Con todo derecho, Dios quiso mostrar a Zacarías que su propia justicia, su obediencia a los mandamientos, no era aceptable ante Sus ojos, pues –como ocurre con todo hombre- aún había pecado en él. Por irreprensible que fuera, al no creer a las palabras del ángel, Zacarías mostró que había perdido toda esperanza, que no confiaba en el poder de Dios, que obedecía por costumbre, sin verdadera confianza. Hasta que…

Cuando a Elisabet se le cumplió el tiempo de su alumbramiento, dio a luz un hijo. Y sus vecinos y parientes oyeron que el Señor había demostrado su gran misericordia hacia ella; y se regocijaban con ella. Y al octavo día vinieron para circuncidar al niño, y lo iban a llamar Zacarías según el nombre de su padre. Pero la madre respondió, y dijo: No, sino que se llamará Juan. Y le dijeron: No hay nadie en tu familia que tenga ese nombre. Entonces preguntaban por señas al padre, cómo lo quería llamar. Y él pidió una tablilla y escribió lo siguiente: Su nombre es Juan. Y todos se maravillaron. Al instante le fue abierta su boca y suelta su lengua, y comenzó a hablar dando alabanza a Dios” (Lucas 1:57-64).

El sufrimiento terminó, su lengua fue soltada. El mudo habló. Y ni sus primeras palabras, ni las que le siguieron, llevaban queja o reclamos, incredulidad o desconfianza. De la boca de Zacarías brotó gratitud y renovada confianza. Él bendijo a Dios, y es seguro que lo hizo recordando las Escrituras y trayendo a la memoria la promesa del Mesías prometido que muy pronto vendría a este mundo y al cual su hijo Juan prepararía el camino. “Y tú, niño, serás llamado profeta del Altísimo; porque irás delante del Señor para preparar sus caminos; para dar a su pueblo el conocimiento de la salvación por el perdón de sus pecados”, declaró Zacarías (Lucas 1:76-77). He aquí el hombre lleno del Espíritu Santo abriendo su boca y profetizando que el Hijo de Dios vendría para pagar el castigo de sus pecados.

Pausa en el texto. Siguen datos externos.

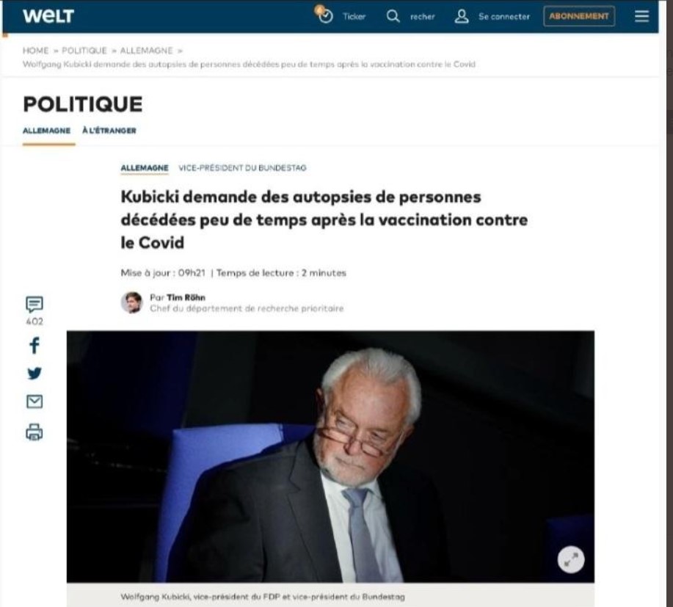Expand the Kubicki photo fullscreen
The height and width of the screenshot is (607, 673).
click(571, 560)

Aquel irreprensible, entendió que necesitaba un Salvador, y que su hijo por nacer, tendría la incomparable y honrosa tarea de abrir la brecha para su advenimiento. Dios preparó así a Zacarías para recordar, durante nueve meses de silencio absoluto, que las promesas de Dios no sólo deben ser leídas y aprendidas, sino creídas y sostenidas con toda confianza en nuestros corazones. ¡Cuánto necesitamos todos hacer esto mismo! Dios cumplirá su propósito de salvación. Él prometió darnos un destino glorioso: no en este mundo, no aquí y ahora, sino en su reino celestial y por la eternidad. Zacarías sabía que pronto vendría el Cristo. Nosotros sabemos también que pronto vendrá otra vez. No leamos esa promesa con indiferencia o con frialdad. ¡Que esta gloriosa verdad resuene como el rugido del león que avizora a su presa y anticipa el regocijo y el deleite! ¡Estamos aquí de paso, nuestro destino es más glorioso: es Jesús, de quien está saturado el cielo eternamente! Por tanto, no dejemos que el pensamiento del mundo nos dirija como ocurrió al principio con Zacarías. Si así sucediere, es posible que Dios nos sacuda de alguna manera, como hizo con este hombre, para poner nuestros ojos en lo alto, en el cielo, de donde esperamos al Salvador (Hechos 1:11).